*** Data records Section Begins ***

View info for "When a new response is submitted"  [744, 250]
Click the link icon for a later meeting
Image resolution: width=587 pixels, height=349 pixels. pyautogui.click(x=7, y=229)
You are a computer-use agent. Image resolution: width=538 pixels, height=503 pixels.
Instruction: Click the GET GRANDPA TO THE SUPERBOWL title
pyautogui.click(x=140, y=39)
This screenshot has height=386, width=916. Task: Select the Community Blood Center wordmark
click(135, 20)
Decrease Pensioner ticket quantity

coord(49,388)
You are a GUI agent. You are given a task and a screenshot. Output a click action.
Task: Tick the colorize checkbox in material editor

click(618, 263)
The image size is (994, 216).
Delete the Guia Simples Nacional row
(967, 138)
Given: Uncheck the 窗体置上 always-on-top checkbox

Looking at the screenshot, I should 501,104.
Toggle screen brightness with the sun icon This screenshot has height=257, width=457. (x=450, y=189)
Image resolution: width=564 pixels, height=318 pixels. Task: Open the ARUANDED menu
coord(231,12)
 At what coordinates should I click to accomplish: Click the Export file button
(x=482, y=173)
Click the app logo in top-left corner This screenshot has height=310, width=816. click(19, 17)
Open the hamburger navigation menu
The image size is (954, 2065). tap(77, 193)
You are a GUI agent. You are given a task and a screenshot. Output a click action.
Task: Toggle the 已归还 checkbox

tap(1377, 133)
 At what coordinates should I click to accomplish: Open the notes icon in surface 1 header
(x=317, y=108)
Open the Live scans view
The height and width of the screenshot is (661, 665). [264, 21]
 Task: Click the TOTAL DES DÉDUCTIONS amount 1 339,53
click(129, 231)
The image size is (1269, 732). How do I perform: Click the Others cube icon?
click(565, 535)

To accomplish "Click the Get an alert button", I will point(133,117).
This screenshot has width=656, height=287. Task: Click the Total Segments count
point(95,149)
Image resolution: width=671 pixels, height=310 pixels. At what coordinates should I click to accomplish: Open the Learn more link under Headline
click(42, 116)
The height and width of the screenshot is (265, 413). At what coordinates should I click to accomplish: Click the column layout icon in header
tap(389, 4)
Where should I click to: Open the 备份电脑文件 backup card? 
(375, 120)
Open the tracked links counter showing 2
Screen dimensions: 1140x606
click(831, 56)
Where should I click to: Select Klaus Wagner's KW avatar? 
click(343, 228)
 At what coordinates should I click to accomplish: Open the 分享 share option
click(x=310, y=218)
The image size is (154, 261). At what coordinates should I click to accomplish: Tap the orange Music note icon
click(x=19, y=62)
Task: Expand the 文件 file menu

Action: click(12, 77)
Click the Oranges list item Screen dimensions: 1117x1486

*** Data records Section Ends ***

# [Task instructions]
Retype the records above in full, with no differences.

# [The answer]
View info for "When a new response is submitted"  [744, 250]
Click the link icon for a later meeting
Image resolution: width=587 pixels, height=349 pixels. pyautogui.click(x=7, y=229)
You are a computer-use agent. Image resolution: width=538 pixels, height=503 pixels.
Instruction: Click the GET GRANDPA TO THE SUPERBOWL title
pyautogui.click(x=140, y=39)
This screenshot has height=386, width=916. Task: Select the Community Blood Center wordmark
click(135, 20)
Decrease Pensioner ticket quantity

coord(49,388)
You are a GUI agent. You are given a task and a screenshot. Output a click action.
Task: Tick the colorize checkbox in material editor

click(618, 263)
The image size is (994, 216).
Delete the Guia Simples Nacional row
(967, 138)
Given: Uncheck the 窗体置上 always-on-top checkbox

Looking at the screenshot, I should 501,104.
Toggle screen brightness with the sun icon This screenshot has height=257, width=457. (x=450, y=189)
Image resolution: width=564 pixels, height=318 pixels. Task: Open the ARUANDED menu
coord(231,12)
 At what coordinates should I click to accomplish: Click the Export file button
(x=482, y=173)
Click the app logo in top-left corner This screenshot has height=310, width=816. click(19, 17)
Open the hamburger navigation menu
The image size is (954, 2065). tap(77, 193)
You are a GUI agent. You are given a task and a screenshot. Output a click action.
Task: Toggle the 已归还 checkbox

tap(1377, 133)
 At what coordinates should I click to accomplish: Open the notes icon in surface 1 header
(x=317, y=108)
Open the Live scans view
The height and width of the screenshot is (661, 665). [264, 21]
 Task: Click the TOTAL DES DÉDUCTIONS amount 1 339,53
click(129, 231)
The image size is (1269, 732). How do I perform: Click the Others cube icon?
click(565, 535)

To accomplish "Click the Get an alert button", I will point(133,117).
This screenshot has width=656, height=287. Task: Click the Total Segments count
point(95,149)
Image resolution: width=671 pixels, height=310 pixels. At what coordinates should I click to accomplish: Open the Learn more link under Headline
click(42, 116)
The height and width of the screenshot is (265, 413). At what coordinates should I click to accomplish: Click the column layout icon in header
tap(389, 4)
Where should I click to: Open the 备份电脑文件 backup card? 
(375, 120)
Open the tracked links counter showing 2
Screen dimensions: 1140x606
click(831, 56)
Where should I click to: Select Klaus Wagner's KW avatar? 
click(343, 228)
 At what coordinates should I click to accomplish: Open the 分享 share option
click(x=310, y=218)
The image size is (154, 261). At what coordinates should I click to accomplish: Tap the orange Music note icon
click(x=19, y=62)
Task: Expand the 文件 file menu

Action: click(12, 77)
Click the Oranges list item Screen dimensions: 1117x1486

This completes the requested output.